Hypnotisch ist das vor allem aufgrund der Klangwelt. Die Wirkung entfaltet sich so auch für Menschen, die keine VR-Brille aufgesetzt haben. Vor allem die Gewerke Bühnenbild, Schauspiel und Kostüm waren an diesem virtuellen Theater kreativ beteiligt. Aber das kann nichts an der Tatsache ändern, dass der Oberspielleiter hier letztlich ein Codierer ist, der mit Algorithmen ringt.
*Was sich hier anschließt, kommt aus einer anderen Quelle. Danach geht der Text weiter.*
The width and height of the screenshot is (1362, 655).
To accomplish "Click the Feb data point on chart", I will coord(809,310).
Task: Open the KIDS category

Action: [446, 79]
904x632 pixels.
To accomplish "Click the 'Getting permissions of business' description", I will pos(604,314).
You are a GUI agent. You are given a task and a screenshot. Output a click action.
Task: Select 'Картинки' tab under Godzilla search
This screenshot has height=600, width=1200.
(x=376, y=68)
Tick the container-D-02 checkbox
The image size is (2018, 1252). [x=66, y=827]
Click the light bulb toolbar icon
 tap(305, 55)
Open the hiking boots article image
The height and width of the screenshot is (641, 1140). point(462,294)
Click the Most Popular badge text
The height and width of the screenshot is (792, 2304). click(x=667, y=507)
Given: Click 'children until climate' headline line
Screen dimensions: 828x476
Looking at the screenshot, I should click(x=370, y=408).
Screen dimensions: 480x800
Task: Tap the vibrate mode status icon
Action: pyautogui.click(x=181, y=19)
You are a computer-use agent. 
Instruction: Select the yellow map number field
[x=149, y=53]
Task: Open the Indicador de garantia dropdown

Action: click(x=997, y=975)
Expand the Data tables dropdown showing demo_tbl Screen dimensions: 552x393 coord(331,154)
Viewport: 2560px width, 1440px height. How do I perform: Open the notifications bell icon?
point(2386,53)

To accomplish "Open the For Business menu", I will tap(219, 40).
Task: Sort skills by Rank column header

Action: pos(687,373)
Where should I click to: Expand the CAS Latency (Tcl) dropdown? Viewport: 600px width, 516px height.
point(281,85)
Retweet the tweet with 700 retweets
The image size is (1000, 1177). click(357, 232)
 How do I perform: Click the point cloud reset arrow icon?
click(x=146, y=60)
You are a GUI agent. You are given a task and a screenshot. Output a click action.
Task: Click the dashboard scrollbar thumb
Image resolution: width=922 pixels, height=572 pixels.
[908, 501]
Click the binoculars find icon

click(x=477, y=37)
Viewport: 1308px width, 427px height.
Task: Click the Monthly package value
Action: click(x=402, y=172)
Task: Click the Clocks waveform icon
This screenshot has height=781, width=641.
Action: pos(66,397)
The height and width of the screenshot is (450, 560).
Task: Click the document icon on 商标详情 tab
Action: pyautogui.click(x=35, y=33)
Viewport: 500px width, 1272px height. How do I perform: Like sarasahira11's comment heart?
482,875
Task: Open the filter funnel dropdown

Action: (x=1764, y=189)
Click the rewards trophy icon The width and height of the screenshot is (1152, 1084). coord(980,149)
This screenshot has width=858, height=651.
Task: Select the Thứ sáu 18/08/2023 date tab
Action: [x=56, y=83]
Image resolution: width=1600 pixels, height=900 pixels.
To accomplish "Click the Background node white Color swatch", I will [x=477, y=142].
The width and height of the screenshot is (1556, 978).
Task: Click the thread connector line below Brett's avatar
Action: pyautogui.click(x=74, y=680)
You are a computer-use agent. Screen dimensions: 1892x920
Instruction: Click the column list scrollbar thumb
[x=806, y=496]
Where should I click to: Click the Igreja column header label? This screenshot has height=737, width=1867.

Als Menschen treten wiederum die fünf aus Venezuela stammenden Frauen auf, die an verschiedenen Orten in Europa und Südamerika im Exil leben. In Zoom-Konferenzen haben sie ihr dokumentartheatrales „Las Travesías“ entwickelt: Geschichten der Migration auf dem flächigen Splitscreen der Videokonferenz. Virtualität erlaubt ein Geflecht des Erfahrungsaustausches über Lebenslinien, schafft Verbindungen die sonst nicht möglich wären wäre. „Stages Unboxed“ zeigt völlig unterschiedliche Ansätze digitalen Theaters, überzeugende Experimente und Misslungenes. Klar ist nur All das wird uns auch nach der Pandemie begleiten.